Of course the results have been publicized far and wide as proof that the GFCF diet isn't needed and doesn't do anything. There are stories such as the one on Pediatric Supersite entitled "Dietary restrictions may do more harm than good for children with autism" all over the place. (In fairness, if you read the actual story it is a more balanced report than the title indicates; but then again, I think most people just read titles and skim the stories)
Then you have what is, so far, my favorite bastardization of the facts in "
Doctor rejects gluten casein free diet for autism" -
Experts at the Mayo Clinic found no potential in the gluten or casein free repertoire to heal the symptoms of autism.
The study says no such thing or even anything close for that matter. There was no data in the study at all about usage of the GFCF diet or symptom relief from the diet so how could it say that the diet doesn't work? The study looked at one set of potential symptoms that can lead to trying the diet, not at whether the diet itself actually did anything.
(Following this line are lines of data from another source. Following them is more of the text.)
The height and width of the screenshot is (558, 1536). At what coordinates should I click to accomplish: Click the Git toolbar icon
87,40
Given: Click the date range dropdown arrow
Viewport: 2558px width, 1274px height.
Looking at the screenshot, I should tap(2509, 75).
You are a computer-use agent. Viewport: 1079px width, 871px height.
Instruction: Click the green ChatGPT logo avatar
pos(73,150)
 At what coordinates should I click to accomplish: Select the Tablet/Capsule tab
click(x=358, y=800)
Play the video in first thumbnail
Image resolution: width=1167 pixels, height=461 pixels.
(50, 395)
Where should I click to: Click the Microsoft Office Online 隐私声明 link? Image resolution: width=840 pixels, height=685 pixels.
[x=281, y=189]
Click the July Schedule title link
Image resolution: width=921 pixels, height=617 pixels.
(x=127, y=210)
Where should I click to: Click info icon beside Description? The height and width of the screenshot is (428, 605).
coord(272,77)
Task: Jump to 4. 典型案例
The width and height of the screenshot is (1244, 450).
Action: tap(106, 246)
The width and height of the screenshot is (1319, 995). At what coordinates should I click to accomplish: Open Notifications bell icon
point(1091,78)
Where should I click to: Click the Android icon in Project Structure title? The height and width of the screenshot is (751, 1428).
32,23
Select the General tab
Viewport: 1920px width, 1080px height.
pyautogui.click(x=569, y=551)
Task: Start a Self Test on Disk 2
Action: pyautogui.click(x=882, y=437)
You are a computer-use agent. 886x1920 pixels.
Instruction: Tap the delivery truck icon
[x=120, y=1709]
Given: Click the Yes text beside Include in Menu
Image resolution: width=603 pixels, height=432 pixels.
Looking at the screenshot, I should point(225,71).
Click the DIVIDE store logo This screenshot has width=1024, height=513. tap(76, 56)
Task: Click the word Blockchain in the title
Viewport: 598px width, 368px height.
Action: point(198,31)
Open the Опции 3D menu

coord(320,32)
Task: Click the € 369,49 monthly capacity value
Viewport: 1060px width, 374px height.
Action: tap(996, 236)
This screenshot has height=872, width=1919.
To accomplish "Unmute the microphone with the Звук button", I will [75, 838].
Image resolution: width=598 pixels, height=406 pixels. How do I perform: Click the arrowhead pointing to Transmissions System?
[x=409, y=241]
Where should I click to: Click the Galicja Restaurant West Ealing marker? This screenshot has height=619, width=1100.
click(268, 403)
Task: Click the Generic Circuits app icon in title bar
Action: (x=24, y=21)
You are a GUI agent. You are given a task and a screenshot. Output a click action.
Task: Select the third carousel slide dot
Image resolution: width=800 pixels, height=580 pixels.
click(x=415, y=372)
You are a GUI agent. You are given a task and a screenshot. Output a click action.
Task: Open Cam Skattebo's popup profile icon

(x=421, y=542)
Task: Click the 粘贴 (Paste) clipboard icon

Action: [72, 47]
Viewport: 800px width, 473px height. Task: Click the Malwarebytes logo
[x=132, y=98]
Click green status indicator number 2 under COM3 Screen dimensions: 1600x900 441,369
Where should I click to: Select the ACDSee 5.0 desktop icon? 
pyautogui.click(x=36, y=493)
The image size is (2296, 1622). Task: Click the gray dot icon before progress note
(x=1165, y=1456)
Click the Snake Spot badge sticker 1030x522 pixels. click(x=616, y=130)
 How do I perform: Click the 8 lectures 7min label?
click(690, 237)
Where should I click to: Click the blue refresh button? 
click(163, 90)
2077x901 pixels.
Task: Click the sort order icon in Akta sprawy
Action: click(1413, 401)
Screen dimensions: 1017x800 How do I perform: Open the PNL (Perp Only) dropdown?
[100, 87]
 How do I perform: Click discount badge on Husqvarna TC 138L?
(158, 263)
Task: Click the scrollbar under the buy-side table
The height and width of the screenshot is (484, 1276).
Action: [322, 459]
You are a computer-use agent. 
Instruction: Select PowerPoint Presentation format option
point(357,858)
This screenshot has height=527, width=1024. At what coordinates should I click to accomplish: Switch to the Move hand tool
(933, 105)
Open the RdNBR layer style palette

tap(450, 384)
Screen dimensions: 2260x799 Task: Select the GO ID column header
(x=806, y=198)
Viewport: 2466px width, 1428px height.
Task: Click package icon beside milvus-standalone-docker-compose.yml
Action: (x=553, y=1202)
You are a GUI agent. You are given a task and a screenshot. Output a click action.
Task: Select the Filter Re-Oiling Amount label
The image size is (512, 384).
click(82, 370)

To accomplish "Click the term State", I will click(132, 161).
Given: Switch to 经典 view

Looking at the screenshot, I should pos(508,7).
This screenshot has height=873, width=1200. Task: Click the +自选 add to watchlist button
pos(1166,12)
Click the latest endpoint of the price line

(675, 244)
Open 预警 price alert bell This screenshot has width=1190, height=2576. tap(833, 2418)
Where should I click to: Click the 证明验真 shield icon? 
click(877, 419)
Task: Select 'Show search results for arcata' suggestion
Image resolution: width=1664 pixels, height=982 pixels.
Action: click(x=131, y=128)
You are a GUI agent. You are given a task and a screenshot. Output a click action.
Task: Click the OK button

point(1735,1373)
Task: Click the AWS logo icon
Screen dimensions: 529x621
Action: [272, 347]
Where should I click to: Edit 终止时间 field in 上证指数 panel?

Of course there are also reports from the agenda driven sites such as Left-Brain Right-Brain which ran this one. In it Sullivan has cherry-picked two studies, the Mayo Clinic study and this one, and concludes that "there is no evidence that children with autism have GI problems at a greater rate than the general public", ignoring the numerous studies that have found the opposite. But what do you expect, if autism is just a "difference" instead of a disorder, as LBRB advocates, it would hardly do to define part of the difference to be perpetual diarrhea. But I digress.
One thing is certain, there is clearly a need for more research into GI issues with autism and how elimination diets might help the symptoms of autism. As it stands today there is a insufficient evidence to say that the diet is effective from a scientific or evidence based medicine point of view.
For me though, the question of whether the GFCF diet can work has already been answered.
It won't work for every child and it doesn't seem to be a "cure" for autism. But, when it is needed and done properly, it can make a major difference in the symptoms of autism.